2.1. Search Strategy

Four academic databases, including Scopus, ScienceDirect, ACM Digital Library and IEEE Xplore, were chosen to search for empirical studies related to using learning analytics for student retention in STEM education. We began the search by establishing search terms according to the research questions. All of STEM subjects were taken into consideration in this review. To avoid accidentally excluding studies representing STEM, we decided to leave specific subject qualifiers out of the search terms, e.g., chemistry, biology, and agricultural science. Studies that relate to non-STEM fields were filtered during the screening and eligibility review process. Therefore, the relevant papers were extracted based on two different types of search terms, as shown in Table 1. Filters were used to identify papers written in English between 2014 and 2022 as studies in this nine-year duration would be sufficient evidence of the recent developments of using learning analytics for STEM retention studies.

2.2. Selection Criteria

The main purpose of this study was to summarise and synthesise evidence from empirical studies utilising learning analytics demonstrating the features and variables that impact STEM retention in a computer-supported learning environment among higher education institutions. In this systematic review, eligibility criteria were identified to determine the publications to be considered to answer research questions.

2.2.1. Inclusion Criteria

  • The articles were published in a peer-reviewed journal or conference;
  • The study employed learning analytics techniques with empirical evidence;
  • The study explored an online learning environment and examined data collected from a LMS or a similar online learning platform;
  • The study subjects’ major should be within STEM field;
  • The sample population should be from higher education institutions.

2.2.2. Exclusion Criteria

  • The articles did not fulfil the eligibility criteria;
  • The study did not contribute to the research questions.

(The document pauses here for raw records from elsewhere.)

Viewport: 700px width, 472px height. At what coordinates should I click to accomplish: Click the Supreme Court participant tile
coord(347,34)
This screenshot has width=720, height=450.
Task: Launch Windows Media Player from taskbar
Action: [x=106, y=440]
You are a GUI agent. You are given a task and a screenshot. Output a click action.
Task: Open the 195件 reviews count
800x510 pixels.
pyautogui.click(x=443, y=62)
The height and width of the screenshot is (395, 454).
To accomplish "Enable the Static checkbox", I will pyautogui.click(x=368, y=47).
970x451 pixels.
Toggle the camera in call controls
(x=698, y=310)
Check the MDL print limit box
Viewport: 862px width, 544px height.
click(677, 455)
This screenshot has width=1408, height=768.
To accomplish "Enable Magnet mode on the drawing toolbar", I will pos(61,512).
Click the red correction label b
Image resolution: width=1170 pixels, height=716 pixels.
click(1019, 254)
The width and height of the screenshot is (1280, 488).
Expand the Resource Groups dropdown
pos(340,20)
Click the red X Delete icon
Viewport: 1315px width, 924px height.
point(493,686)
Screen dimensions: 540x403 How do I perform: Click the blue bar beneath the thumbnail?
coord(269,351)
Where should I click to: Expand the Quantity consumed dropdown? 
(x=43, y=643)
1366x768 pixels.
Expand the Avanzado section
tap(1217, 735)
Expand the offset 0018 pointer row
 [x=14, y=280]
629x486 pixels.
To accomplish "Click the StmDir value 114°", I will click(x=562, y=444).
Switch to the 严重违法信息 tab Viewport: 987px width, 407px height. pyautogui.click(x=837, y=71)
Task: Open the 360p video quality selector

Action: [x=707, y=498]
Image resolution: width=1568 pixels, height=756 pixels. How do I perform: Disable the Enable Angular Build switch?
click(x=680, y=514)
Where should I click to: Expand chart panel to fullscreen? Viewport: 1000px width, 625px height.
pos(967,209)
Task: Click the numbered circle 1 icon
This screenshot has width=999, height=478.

2.3. Selection of Publications

As shown in Figure 1, the initial search from four electronic databases yielded 1870 articles. Of these results, three hundred and seven (307) duplicates were automatically screened and eliminated by Endnote. In the screening phase, all articles that did not match the selection criteria were excluded, leading to two hundred and ninety (290) articles remaining for full-text eligibility check. At the end of this phase, fifty-nine (59) key publications that contribute to the research questions were selected for the systematic review, as listed in Table 2.

3. Results

In this section, the results of the surveyed key publications are reported from three dimensions, including general information, characteristics of selected studies, and summarised retention factors, sub-factors and features.

3.1. Type of Publication

The 59 key articles include thirty-three journal articles and twenty-six conference papers. Figure 2 presents the distribution of journal articles and conference papers over the selected publication years. Although the number of included articles in 2022 is seven, this is the search results for only the first half of the year. LA is addressing retention challenges in STEM education, and more studies in the future will enhance learning environments by employing LA.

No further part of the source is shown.